La Croce non è simbolo di morte ma di luce.

Paolo è l'Oriente che attraversa i Mediterranei per giungere in Occidente.

Resto convinto che abbiamo bisogno di capire gli Orienti per stabilire una tradizione. Sia come filosofia che come insegnamento di vita. La Grecia platonizzata non è esempio di Civiltà come viene inteso il termine di civiltà in Occidente. Gli Orienti ci camminano nell'anima e non è quell'anima plutoniana (o platonica). Bisanzio è altro da Troia o di Cartagine o della Mesopotamia.

Atene e Sibari sono culture della perdizione, sul piano di una accettazione inderogabile sul piano filosofico, dopo i fasti.

Troia e Cartagine sono i simboli della vera tragedia e del sogno. Didone Calipso Elena nelle etnie del Mediterraneo sono il vero assurdo del mistero e giocano sul teatro dell’amore. Il resto è antologia.

Da qui il mondo sciamanico ha le sue attrazioni che vivono di silenzio, di ascolto e di attesa. Le culture dei nativi d'America sono soltanto un esempio. Gli andini sono il cuore. Il potere del silenzio non è una filosofia. È una Illuminazione che ci porta nel deserto di Cristo e ci fa vivere il Viaggio con pazienza tra i popoli che navigano il mare e solcano il deserto.

Gli sciamani vivono ascoltando il Sole e la Luna, (ovvero il Paesaggio metafisico della Natura e dell’Anima), e vivendo la metafisica del Cerchio abitano il senso e gli orizzonti del Ritorno. Abbiamo bisogno di contemplazione per non perdere le Eredità e la Tradizione e di vivere le  Metafisiche che si intrecciano su vissuti che si trasmettono. Noi siamo i nostri Padri. Siamo le nostre Madri. Siamo sempre ciò che non dimentichiamo.
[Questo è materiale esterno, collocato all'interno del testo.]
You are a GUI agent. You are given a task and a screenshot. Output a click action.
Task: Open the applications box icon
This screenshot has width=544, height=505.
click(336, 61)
In fondo, e mi ritorna spesso questo pensiero:  sì scrive sempre ciò che hai pensato quando pensavi di essere altro. Quando pensavi di essere altro hai sempre scritto ciò che pensi di aver dimenticato.

Didone resta la donna tragedia e bellezza. Calipso è sempre una nasconditrice. Ed Elena? Bisognerebbe capire cosa recita la donna dai capelli neri che danza intorno al falò nella notte di luna e nei suoi occhi porta il mare.